In between an intermittent cough and overload of fluid in her body, Halima lamented: “If the NHIS has supported me more, I would have been healthier as I struggle to meet up with even one session of dialysis per week.”
She said that, at several times, she had done emergency dialysis because some of her critical conditions warranted such.
Adequate dialysis and cost
“An ESRD patient has to dialyze three times in a week and to take two doses of injection in a week,” says Bulus Goni, a nephrology nurse who is also the dialysis unit head at Garki Hospital Abuja.
A dialysis session costs N26,700 in Garki hospital Abuja. In addition to that, some injections, which constitute Recormon and iron sucrose cost N10,000 and N2,000 respectively, bring the sum of the injection per dose to N12000.
Therefore in a week, N104,100 (N80,100 for dialysis and N24,000 on injection) are spent by the kidney failure patients to stay healthy. In a month, the money spent by these patients sums up to N416,400 while annually, N5 million naira is spent.
“The financial burden for the treatment of kidney failure mostly rests on the patient, the patient’s relatives or guarantors,” Adelaja said.
With the financial responsibility, Goni said a lot of patients could not afford regular dialysis.
The importance of the kidney to the proper body function cannot be overemphasised. Its functions include the removal of toxins from the body through the urine, said Akinremi Omotayo, a nephrology nurse at Garki Hospital and founder of the Omotayo Kidney Care Foundation.
The human kidneys, she explained, regulate the body fluids and the blood pressure, helping to stimulate Erythropoietin, a hormone that assists in the production of red blood cell in order to increase the blood volume. Omotayo said that in a situation when someone’s kidney is not properly working, those functions performed by the kidneys have shut down. Hence the reason for a renal replacement therapy which could be through a renal transplant, hemodialysis or peritoneal dialysis.

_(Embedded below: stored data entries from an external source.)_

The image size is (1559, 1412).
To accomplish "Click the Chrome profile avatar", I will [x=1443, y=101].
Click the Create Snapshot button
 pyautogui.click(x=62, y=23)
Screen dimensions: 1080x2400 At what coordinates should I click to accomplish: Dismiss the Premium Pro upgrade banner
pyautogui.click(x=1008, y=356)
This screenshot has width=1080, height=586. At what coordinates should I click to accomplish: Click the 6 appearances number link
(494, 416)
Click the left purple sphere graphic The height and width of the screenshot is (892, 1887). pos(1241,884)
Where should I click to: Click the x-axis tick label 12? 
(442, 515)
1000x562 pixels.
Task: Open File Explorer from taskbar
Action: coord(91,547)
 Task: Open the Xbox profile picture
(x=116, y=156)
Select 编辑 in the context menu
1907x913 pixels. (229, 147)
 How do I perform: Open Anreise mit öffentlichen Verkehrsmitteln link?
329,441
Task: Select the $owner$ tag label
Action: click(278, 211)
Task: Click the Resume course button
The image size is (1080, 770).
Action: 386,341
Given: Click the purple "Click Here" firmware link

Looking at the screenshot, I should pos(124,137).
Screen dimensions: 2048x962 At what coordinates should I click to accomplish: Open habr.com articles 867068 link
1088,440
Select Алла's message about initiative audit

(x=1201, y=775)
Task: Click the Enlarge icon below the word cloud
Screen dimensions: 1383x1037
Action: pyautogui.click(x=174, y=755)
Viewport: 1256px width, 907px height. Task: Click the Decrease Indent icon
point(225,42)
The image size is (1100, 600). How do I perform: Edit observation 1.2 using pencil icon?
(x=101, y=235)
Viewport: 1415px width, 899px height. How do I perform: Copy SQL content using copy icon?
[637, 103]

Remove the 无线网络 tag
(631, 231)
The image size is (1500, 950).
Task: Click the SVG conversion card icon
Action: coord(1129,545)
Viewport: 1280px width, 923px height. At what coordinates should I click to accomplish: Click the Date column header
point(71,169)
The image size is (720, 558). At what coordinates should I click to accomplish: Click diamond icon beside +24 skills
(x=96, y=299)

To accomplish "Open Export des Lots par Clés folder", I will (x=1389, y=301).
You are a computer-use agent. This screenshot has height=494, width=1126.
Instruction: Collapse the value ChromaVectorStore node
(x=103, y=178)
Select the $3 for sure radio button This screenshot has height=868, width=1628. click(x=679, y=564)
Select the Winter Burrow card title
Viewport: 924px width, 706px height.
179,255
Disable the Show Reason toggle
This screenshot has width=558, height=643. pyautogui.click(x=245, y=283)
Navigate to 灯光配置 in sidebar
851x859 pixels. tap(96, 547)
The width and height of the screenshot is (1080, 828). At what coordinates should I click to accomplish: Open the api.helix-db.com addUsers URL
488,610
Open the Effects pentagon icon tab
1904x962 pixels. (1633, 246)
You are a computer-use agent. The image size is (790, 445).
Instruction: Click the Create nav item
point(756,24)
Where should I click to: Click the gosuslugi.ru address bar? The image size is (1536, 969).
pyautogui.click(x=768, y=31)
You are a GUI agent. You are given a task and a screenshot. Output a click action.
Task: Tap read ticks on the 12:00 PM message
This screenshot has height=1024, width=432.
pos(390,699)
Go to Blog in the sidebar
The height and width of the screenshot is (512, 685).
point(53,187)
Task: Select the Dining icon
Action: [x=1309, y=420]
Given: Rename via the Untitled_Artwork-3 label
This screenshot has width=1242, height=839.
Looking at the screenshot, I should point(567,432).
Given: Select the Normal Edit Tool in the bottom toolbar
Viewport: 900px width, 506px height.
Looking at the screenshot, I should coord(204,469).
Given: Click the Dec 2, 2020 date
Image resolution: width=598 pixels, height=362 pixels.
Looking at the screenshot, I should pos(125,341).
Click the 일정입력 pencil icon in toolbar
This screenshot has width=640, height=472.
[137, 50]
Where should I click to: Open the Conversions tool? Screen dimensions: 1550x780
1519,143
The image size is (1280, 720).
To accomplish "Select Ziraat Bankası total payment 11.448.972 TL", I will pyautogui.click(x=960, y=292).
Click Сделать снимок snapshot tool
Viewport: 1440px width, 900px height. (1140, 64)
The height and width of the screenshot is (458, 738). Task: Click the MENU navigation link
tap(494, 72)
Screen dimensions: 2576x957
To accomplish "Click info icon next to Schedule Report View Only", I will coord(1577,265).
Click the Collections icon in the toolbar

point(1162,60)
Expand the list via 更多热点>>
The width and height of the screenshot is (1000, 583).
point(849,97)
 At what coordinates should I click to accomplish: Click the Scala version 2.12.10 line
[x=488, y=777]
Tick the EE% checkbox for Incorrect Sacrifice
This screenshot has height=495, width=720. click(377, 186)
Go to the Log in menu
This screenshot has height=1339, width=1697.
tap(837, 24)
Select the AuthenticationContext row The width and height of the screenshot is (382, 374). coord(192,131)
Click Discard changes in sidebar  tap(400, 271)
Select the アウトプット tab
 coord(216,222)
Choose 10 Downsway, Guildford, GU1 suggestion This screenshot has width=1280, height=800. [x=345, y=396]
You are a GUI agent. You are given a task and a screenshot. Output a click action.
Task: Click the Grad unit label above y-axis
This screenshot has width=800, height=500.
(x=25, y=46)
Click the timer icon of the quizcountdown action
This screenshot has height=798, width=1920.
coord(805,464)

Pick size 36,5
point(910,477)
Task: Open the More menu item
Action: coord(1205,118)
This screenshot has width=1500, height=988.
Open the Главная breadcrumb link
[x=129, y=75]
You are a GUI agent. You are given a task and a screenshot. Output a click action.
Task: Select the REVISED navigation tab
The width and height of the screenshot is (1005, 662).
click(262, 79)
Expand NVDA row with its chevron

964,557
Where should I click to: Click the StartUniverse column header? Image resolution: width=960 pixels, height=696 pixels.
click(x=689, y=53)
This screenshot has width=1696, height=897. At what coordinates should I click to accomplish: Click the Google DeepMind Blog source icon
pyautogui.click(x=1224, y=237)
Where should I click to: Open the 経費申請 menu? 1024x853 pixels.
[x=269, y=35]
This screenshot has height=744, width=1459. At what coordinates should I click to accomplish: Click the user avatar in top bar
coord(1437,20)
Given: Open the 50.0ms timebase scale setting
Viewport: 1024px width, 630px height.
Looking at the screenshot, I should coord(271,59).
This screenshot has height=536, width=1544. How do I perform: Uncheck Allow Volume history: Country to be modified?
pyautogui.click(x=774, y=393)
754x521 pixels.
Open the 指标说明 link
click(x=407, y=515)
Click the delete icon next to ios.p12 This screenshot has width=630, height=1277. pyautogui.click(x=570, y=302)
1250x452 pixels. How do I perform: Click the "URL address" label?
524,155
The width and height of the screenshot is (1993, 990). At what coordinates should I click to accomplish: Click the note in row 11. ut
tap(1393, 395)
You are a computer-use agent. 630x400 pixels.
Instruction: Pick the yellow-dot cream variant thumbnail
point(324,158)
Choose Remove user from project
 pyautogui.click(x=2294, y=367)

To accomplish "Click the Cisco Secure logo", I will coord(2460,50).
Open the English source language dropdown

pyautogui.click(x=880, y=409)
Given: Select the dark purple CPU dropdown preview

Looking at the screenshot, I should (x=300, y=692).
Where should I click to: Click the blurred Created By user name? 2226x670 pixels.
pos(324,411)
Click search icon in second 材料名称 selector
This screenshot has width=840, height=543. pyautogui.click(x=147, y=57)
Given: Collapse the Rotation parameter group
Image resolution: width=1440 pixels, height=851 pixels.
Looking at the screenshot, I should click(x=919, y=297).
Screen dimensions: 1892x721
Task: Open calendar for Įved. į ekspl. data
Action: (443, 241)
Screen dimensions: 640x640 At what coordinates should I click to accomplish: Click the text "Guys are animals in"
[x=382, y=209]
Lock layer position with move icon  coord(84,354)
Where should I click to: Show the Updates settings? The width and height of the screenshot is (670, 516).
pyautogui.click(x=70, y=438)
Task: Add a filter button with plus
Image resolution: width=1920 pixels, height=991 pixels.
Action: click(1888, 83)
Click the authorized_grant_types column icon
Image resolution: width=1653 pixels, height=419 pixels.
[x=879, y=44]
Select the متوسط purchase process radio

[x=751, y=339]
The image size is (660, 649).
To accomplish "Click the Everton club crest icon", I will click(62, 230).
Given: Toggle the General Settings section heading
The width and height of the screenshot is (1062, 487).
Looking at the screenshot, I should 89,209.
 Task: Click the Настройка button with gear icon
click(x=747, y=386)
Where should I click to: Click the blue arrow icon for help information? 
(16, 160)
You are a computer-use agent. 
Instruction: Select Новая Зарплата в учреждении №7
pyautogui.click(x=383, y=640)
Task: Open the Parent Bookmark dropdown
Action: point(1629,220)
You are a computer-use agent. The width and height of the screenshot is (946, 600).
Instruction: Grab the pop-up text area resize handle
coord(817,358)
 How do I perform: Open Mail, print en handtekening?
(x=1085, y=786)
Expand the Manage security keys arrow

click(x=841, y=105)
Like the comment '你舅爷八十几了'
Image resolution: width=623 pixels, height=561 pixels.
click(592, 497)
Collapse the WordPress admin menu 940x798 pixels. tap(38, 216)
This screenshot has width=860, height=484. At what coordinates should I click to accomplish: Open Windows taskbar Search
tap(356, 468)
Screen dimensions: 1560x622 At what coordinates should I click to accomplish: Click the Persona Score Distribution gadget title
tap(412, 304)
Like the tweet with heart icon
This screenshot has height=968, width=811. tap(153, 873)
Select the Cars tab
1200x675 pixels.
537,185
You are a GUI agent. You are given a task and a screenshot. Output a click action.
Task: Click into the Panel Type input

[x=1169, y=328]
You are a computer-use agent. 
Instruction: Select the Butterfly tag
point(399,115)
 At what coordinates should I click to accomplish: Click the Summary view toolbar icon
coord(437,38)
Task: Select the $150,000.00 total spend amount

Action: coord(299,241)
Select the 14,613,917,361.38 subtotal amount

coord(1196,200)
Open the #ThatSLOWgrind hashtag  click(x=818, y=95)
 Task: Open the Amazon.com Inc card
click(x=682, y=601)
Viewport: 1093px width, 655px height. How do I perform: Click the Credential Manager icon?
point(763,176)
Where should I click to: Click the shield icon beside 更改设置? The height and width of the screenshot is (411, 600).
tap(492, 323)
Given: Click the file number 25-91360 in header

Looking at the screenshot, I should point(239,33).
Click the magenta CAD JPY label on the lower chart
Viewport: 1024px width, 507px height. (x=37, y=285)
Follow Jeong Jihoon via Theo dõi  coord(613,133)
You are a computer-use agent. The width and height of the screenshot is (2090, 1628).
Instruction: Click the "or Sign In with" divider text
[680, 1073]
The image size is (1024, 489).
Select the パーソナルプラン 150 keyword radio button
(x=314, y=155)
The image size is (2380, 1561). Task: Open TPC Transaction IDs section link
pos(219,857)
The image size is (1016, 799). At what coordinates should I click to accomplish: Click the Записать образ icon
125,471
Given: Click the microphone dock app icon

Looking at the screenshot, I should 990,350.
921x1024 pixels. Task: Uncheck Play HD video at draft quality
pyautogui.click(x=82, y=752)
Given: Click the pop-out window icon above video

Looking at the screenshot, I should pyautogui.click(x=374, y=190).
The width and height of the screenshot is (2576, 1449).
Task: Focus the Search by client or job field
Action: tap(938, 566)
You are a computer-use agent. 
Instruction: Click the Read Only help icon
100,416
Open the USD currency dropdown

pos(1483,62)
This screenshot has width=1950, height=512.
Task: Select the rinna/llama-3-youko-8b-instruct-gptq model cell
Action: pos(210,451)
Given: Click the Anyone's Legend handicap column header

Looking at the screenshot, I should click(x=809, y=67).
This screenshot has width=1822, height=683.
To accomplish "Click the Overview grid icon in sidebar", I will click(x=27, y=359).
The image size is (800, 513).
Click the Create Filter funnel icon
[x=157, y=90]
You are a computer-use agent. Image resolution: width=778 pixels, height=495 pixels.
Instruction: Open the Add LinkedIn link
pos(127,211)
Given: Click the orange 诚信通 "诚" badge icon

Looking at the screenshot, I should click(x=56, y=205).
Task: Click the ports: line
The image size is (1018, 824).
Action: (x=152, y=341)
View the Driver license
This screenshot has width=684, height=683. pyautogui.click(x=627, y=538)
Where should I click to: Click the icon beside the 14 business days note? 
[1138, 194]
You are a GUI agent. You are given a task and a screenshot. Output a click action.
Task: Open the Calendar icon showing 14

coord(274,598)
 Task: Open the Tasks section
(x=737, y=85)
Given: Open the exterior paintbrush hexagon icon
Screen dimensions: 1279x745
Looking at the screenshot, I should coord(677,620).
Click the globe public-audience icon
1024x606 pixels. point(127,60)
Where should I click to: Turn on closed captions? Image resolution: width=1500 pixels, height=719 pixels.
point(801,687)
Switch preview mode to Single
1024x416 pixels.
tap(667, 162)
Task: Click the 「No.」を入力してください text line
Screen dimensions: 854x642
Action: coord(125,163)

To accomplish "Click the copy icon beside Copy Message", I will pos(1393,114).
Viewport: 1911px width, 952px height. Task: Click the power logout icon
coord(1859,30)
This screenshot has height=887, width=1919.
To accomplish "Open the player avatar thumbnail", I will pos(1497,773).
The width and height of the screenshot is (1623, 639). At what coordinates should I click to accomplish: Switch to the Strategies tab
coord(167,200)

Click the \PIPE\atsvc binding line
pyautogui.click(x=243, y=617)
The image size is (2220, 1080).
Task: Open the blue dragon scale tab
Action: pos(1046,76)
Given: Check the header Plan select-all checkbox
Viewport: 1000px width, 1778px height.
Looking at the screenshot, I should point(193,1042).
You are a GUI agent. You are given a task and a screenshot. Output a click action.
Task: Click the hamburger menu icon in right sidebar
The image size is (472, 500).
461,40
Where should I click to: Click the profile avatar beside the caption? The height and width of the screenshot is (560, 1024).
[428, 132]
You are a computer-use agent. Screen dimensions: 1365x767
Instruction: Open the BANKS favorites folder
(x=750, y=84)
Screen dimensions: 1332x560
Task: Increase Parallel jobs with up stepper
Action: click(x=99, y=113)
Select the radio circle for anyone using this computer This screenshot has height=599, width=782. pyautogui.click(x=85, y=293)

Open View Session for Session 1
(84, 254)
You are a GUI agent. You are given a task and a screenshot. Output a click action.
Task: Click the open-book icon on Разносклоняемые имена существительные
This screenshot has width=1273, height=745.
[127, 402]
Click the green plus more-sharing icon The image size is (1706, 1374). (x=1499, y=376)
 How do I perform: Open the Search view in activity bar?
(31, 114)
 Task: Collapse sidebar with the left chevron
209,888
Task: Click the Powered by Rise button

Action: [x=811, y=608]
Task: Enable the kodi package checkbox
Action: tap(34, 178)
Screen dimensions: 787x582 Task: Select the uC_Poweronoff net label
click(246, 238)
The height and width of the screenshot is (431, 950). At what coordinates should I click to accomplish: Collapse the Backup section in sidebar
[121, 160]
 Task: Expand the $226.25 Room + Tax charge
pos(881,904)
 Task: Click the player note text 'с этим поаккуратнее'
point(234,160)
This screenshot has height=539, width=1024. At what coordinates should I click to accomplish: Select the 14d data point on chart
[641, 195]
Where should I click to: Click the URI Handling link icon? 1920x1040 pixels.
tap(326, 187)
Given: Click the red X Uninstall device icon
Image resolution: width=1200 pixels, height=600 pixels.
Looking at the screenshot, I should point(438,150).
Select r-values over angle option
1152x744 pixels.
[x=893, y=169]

She said inadequate dialysis causes the urea and creatinine (i.e. some of the wastes in the blood removed by kidneys) to be high. As a result, patients are bound to experience diarrhoea, loss of appetites and vomiting. And the blood volume is drastically reduced because the erythropoietin would not reproduce.
Nephrologists voice to the government
Adelaja told The ICIR that the Nigeria Association of Nephrology (NAN) has made a proposal through the Vice President and the Minister of Health for a more effective participation of the Nigerian government in either subsidizing or make the NHIS take over the management of dialysis.
A speech delivered by Babatunde Salako, the association’s president, and contained in a 2017 publication of NAN reveals that the government agreed to the proposal of increasing the number of dialyses to be covered by NHIS from 6 to 36 sessions.
In a phone interview, The ICIR spoke with an NHIS officer, who declined to be identified, she, however, confirmed that the insurance scheme only covers a maximum of six sessions of dialysis. When asked if there is any other plan to give more support to the kidney failure patients who chose NHIS as their health insurance scheme, she replied that the scheme is currently working on some benefit packages for the patients who are beneficiaries of NHIS but did not give further information.
Similarly, the NHIS Media Head told The ICIR the cost of dialysis restricted the NHIS to provide more benefit package for the patients. “You know dialysis is a big amount of money?” He also hinted that the pool of funds accrued is insufficient.
Meanwhile, he directed The ICIR reporter to the Informal Sector head through the executive secretary, Usman Yusuf, saying that he would not give any information without the consent of the NHIS boss.
However, five weeks after Halima spoke with The ICIR, she died.
According to a nurse at the hospital where she was receiving treatment, her death was caused by the high creatinine and Urea in her body which was a result of the inconsistent dialysis.